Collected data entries
******
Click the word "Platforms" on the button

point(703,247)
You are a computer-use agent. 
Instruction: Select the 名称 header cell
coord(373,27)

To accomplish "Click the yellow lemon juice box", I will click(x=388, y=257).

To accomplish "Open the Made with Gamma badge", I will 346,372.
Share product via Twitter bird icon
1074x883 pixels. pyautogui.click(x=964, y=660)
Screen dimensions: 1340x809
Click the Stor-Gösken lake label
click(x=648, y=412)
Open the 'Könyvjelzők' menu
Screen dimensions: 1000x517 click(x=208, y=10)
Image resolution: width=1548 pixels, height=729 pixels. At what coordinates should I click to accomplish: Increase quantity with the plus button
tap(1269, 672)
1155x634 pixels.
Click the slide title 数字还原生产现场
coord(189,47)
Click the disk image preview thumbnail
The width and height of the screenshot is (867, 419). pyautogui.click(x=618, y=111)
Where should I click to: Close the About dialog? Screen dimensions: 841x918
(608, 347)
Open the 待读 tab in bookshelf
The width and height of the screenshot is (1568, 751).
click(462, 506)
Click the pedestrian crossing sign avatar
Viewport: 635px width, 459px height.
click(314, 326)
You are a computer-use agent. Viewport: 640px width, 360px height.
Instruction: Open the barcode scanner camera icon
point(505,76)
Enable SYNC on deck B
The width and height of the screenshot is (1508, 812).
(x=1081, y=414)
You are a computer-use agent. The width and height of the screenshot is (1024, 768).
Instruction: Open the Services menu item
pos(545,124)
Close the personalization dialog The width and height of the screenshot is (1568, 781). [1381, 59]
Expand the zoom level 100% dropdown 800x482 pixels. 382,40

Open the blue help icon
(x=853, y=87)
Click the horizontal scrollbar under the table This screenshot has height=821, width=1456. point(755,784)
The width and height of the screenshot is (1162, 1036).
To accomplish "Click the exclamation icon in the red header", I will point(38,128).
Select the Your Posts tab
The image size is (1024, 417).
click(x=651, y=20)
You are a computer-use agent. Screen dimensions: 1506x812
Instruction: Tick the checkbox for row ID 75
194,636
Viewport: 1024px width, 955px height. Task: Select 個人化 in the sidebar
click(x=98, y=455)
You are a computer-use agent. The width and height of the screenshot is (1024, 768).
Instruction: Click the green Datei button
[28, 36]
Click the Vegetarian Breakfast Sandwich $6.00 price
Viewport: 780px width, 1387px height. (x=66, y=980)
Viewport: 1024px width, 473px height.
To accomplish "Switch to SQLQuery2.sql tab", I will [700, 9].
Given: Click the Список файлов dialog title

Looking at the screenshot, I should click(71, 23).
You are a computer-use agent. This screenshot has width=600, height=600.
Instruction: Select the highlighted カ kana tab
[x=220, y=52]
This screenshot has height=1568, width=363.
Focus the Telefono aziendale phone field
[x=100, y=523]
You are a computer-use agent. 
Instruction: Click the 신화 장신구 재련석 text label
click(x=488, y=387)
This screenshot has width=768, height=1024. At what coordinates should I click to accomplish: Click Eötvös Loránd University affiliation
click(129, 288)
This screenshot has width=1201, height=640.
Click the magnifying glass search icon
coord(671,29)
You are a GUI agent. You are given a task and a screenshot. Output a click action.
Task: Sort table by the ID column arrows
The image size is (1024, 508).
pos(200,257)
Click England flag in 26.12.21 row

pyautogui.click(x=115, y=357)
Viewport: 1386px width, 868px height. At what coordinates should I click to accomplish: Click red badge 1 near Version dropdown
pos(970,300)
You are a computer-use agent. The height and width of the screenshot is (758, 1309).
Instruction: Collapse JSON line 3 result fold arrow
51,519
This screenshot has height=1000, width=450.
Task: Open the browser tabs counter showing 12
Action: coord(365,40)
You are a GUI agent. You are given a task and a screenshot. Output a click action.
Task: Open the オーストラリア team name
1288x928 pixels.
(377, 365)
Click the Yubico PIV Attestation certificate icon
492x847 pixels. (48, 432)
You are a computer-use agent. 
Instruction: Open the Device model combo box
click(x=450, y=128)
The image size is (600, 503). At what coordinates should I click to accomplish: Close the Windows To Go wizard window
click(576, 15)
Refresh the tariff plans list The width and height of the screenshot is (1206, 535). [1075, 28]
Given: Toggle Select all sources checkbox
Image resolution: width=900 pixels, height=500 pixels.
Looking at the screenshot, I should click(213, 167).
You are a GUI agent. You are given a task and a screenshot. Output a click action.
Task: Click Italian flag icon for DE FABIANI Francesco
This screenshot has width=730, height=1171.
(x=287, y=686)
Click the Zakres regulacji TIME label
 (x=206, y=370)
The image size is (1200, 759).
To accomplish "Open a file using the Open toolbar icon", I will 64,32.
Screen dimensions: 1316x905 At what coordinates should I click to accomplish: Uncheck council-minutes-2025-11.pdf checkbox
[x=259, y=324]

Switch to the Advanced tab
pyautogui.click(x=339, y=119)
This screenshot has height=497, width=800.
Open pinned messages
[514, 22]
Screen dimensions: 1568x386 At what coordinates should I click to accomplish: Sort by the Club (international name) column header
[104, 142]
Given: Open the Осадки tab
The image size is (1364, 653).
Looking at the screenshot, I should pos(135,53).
******
Assignment
Every line above that includes the string "table" needs to be copied.

Task solution
Click the horizontal scrollbar under the table This screenshot has height=821, width=1456. point(755,784)
Task: Sort table by the ID column arrows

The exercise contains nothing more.